Clearing up the confusion for climbers and WHY it matters.
WARNING: LONG AND TECHNICAL READING. May be worth digesting parts at a time and reading referenced research articles as you go along.
Painful elbows suck. Painful fingers suck. Painful Shoulders suck. Now that I have your complete agreement, I could just stop this article there. Unfortunately, I still hear outdated advice almost every time someone mentions their aching elbow in the gym.
Recently I had a chat with Physio and Norweigan Climbing Researcher Dr Gudmund Grønhaug. He touched on an interesting point regarding climbers and their habits of seeking advice (1). It’s all too often that climbers are quick to believe health advice from the crusher in the gym, or the group of peers on the boulder mat, rather than the local health professional.
This leads to a myriad of suggestions, everything from “Brah you have to rest at LEAST 3 months” to “Drink some concrete and get back on your proj” and every weird, quirky treatment protocol in between.
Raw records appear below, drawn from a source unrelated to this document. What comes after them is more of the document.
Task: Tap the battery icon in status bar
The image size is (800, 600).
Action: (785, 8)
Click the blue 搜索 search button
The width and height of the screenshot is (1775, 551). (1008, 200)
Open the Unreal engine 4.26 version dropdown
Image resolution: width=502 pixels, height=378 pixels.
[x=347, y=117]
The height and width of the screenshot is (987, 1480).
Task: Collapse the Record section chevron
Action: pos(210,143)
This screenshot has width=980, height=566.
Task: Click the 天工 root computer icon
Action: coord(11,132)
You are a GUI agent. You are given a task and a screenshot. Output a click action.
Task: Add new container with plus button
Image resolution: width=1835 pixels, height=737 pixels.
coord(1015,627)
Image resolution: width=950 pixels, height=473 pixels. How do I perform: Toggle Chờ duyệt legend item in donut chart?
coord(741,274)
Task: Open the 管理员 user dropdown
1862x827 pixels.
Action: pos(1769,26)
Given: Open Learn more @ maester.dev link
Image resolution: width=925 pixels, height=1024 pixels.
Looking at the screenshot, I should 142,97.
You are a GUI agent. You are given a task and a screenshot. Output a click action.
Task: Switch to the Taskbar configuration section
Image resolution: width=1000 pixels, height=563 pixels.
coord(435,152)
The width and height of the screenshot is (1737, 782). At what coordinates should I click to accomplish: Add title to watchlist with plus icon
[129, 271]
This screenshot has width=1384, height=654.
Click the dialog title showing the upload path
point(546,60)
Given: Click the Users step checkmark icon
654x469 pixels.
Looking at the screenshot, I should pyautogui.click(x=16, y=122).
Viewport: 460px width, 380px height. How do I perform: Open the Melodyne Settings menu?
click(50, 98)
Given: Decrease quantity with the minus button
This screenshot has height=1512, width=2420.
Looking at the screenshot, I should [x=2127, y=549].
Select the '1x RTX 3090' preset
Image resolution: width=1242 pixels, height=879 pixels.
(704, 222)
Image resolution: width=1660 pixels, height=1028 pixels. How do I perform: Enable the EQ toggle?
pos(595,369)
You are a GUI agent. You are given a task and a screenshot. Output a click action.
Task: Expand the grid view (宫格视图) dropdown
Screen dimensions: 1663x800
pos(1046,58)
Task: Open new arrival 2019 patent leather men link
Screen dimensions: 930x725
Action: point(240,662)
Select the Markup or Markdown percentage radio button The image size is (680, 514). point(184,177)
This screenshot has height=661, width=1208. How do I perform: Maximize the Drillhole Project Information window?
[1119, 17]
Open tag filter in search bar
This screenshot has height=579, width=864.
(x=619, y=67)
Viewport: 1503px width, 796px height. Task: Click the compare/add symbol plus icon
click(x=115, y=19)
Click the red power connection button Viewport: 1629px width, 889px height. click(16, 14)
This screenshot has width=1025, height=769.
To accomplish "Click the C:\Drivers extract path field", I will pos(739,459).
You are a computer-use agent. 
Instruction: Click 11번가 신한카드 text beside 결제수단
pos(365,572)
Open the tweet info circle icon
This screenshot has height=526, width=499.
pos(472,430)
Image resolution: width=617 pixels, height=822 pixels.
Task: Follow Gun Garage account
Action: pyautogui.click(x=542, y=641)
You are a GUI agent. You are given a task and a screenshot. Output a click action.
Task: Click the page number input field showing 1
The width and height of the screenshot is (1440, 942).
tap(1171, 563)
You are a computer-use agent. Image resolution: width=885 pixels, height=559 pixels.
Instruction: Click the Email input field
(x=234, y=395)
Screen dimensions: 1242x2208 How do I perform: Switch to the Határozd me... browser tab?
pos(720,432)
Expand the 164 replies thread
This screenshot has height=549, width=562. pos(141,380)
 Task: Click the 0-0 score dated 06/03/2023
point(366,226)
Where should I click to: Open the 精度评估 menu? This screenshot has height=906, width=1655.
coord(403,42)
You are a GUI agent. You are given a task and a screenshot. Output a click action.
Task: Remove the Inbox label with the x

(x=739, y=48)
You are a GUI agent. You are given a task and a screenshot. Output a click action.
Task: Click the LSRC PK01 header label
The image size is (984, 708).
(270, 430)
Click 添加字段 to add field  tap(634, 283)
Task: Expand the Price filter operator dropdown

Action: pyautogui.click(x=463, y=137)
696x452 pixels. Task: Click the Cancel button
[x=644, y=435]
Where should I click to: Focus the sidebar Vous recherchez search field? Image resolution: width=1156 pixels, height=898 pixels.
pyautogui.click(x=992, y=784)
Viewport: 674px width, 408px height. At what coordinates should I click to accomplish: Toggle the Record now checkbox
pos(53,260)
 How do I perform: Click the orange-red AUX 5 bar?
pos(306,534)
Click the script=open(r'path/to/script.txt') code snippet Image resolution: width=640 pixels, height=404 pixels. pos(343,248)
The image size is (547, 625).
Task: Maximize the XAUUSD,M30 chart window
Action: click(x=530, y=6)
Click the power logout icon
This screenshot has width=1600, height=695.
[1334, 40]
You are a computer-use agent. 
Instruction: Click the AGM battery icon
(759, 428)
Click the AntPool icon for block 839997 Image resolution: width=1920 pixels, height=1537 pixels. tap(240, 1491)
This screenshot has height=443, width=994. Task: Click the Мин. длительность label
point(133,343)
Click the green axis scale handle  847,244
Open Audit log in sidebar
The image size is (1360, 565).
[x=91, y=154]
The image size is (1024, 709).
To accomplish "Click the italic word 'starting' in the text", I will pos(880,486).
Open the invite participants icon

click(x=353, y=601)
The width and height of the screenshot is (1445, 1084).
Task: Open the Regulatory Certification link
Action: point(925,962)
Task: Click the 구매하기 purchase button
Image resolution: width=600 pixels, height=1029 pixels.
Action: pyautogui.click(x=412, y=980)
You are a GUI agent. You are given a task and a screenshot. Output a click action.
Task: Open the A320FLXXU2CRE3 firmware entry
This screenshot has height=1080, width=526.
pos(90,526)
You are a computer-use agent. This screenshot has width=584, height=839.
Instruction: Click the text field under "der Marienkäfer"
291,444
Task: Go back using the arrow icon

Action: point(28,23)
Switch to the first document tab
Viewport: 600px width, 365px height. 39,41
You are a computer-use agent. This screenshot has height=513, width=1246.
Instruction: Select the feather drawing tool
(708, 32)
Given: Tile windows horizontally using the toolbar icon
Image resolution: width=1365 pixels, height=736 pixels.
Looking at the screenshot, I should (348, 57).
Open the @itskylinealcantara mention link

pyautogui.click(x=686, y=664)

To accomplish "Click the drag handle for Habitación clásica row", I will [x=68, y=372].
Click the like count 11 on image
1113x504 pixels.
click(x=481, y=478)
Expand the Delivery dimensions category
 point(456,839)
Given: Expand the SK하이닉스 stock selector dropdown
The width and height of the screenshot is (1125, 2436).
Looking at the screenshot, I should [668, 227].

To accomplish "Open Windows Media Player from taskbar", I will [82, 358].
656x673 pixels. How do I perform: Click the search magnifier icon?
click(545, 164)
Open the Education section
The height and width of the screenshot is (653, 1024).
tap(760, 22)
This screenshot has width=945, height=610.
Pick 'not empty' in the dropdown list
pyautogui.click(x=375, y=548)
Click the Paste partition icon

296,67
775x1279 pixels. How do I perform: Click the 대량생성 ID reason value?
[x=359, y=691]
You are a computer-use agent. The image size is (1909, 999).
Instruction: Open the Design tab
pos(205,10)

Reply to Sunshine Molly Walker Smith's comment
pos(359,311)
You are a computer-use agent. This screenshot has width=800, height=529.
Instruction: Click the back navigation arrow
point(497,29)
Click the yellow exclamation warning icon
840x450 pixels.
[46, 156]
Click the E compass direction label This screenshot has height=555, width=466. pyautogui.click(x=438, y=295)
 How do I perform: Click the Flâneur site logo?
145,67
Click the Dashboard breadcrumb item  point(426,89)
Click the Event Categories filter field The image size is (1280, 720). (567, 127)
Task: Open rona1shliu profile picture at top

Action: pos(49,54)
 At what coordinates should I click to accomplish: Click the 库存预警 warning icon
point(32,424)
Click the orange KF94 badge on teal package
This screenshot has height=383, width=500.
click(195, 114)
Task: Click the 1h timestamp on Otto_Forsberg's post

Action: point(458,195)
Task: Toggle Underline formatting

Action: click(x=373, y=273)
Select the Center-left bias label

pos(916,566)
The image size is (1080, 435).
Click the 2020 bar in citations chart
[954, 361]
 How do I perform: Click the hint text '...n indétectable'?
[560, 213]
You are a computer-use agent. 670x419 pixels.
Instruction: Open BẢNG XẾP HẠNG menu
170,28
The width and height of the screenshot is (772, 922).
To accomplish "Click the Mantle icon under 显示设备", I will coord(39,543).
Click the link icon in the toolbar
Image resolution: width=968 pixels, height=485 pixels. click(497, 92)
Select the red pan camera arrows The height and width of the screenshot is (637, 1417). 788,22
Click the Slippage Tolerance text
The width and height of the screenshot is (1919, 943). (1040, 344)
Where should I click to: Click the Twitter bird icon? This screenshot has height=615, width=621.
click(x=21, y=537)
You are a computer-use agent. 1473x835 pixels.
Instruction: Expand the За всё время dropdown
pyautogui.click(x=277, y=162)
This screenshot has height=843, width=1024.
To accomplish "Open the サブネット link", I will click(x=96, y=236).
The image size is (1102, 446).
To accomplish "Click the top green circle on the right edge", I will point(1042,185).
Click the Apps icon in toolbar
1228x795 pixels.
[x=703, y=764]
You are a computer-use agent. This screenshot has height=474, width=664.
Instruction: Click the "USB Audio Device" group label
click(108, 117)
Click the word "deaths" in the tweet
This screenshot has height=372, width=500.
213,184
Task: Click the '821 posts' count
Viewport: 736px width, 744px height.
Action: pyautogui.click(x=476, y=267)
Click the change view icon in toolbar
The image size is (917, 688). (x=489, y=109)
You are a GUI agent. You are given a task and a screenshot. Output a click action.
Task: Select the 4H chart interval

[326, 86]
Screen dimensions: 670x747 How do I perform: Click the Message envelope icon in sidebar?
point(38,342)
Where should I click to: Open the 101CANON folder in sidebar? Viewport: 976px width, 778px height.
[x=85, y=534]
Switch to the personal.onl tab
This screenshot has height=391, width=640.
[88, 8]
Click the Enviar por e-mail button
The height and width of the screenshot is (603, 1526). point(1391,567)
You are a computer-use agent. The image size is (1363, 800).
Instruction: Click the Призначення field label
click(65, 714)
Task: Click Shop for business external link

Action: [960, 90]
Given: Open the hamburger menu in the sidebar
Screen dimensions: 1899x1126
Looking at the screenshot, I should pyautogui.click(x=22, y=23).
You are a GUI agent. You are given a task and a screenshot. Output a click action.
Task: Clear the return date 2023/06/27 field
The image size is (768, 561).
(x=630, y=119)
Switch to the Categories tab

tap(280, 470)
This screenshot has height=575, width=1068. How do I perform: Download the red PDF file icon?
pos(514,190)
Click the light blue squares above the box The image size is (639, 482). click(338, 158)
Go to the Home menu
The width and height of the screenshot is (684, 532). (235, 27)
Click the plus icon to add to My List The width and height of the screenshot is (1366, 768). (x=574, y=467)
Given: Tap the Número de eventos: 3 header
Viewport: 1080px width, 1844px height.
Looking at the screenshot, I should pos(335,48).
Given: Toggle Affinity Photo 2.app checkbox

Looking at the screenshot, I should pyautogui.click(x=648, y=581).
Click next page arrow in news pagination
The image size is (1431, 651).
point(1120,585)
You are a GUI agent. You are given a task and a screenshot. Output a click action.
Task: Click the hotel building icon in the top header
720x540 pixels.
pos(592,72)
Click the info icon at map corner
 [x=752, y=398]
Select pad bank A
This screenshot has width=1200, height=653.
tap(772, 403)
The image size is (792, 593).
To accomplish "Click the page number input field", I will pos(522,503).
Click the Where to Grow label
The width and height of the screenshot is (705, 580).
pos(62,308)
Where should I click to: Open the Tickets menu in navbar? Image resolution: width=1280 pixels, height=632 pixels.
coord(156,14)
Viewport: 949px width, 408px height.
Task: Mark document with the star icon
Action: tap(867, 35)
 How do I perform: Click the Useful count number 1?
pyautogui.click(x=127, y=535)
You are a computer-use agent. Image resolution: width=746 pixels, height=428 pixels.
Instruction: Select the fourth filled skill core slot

Jokes aside, we won’t delve into why experienced climbers in particular distrust health advice when it comes to climbing injuries, but I will try to clear some things up for the crushers out there!
A good starting point is to address some of the latest concepts in tendon health.
We used to call climbers elbow – epicondylitis. The “itis” component is a suffix which indicates that inflammation is a core part of the issue. Bursitis being inflammation of a bursae, tendonitis being inflammation of a tendon, you get the idea.
So, when you hear someone say elbow tendonitis – they are referring to inflammation as a prime driver of symptoms at their flexor or extensor tendon at the elbow. Inflammation is usually addressed with NSAIDS (ibuprofen etc.), ICE, compression, and rest. Think a swollen ankle in its acute phase.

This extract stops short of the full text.